Art and history go hand in hand. Kim's research uncovered a sample of indigo found in Peru in 2016 that is about 1,600 years older than any previously retrieved scrap. Lopez wants the viewer to ask the question, “What does it mean that indigo was a product and part of the story of colonialism?”
In the 19th Century, for example, British traders forced the planting of indigo in India, causing the farmers to be squeezed from all directions: they had no room to plant food crops, extremely high-interest loans kept them indebted for life and it was impossible to profit.

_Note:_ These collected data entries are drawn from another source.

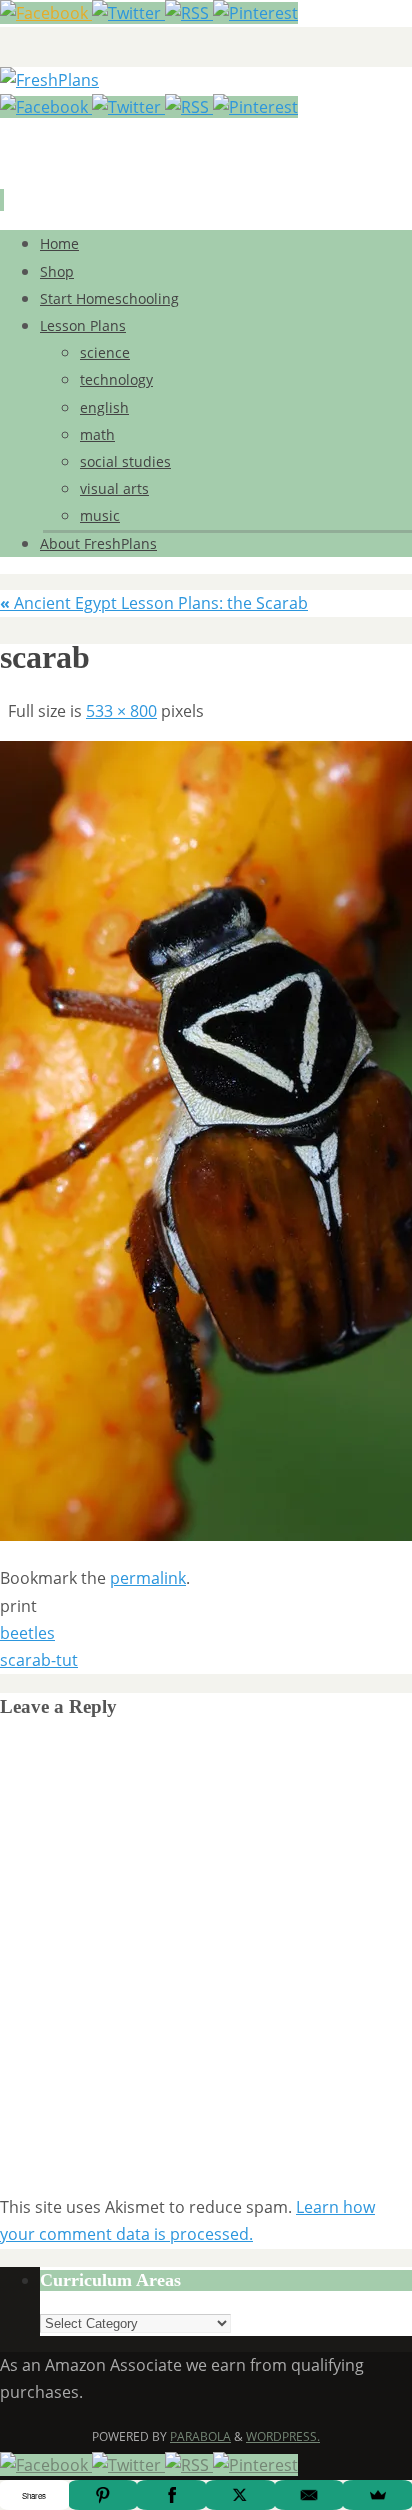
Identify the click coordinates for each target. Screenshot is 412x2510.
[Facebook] (46, 13)
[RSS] (189, 13)
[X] (240, 2495)
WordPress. (283, 2436)
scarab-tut (39, 1660)
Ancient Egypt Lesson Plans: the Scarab (154, 603)
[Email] (309, 2495)
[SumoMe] (377, 2495)
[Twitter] (128, 13)
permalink (148, 1578)
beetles (27, 1633)
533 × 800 (121, 711)
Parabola (200, 2436)
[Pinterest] (255, 13)
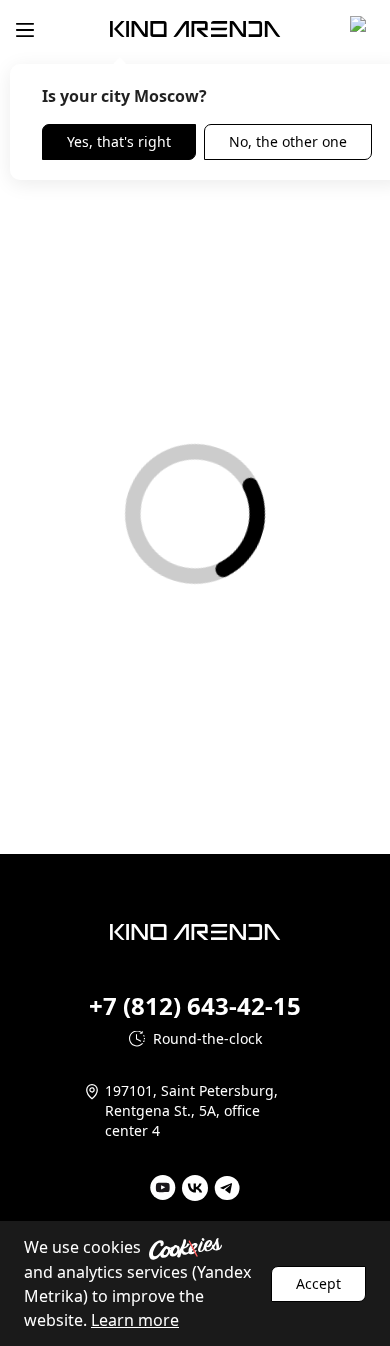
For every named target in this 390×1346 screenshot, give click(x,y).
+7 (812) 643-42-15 (195, 1006)
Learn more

A bloody 1859 revolt by the farmers is proof of indigo's historical relevance as a crop of colonization.
Visitors can view the workmanship, attention to detail, balance and color that attends this unique way in the advancement of fiber arts. Local art from the 19th century to contemporary works are on display. Rita Padilla Haufmann harvests indigo and lives in Tesuque; she traces her lineage back to some of the earliest Spanish weavers in the state. New Mexican Santero Charlie Carrillo presents examples of indigo throughout his contemporary artwork. Carillo sources his dark indigo blues from Mexico and the lighter indigo blues are from a mine down in Zuni. The work of artist Nikesha Breeze in particular explores indigo and its impact on slavery and is included in "Indelible Blue." Breeze’s piece brings the exhibit back to the Americas and incorporates a component of "Blue Alchemy" with issues of slavery portrayed by the hands and feet of workers in indigo.
Artistically, Lopez remarked, the exhibit “blurs the lines between fine art and craft.”
This show brings attention to environmental impacts through the way synthetic dyes have been used to produce fast fashion and blue jeans. “Indigo is not just a natural crop but it is an integral part of how people think about being on this planet and how we are all integrated,” Lopez said.
You can expect a deep dive into the art of indigo and its history when you tour this exhibit. Global threads throughout the exhibition are geographical focal points, traditions, culture, craft and fine arts, from Africa, Japan, China and New Mexico. "Indelible Blue" presents issues from the environment, stories of colonization, and the different ways in which indigo is used as an everyday product.
The exhibition is open to the public through April 24.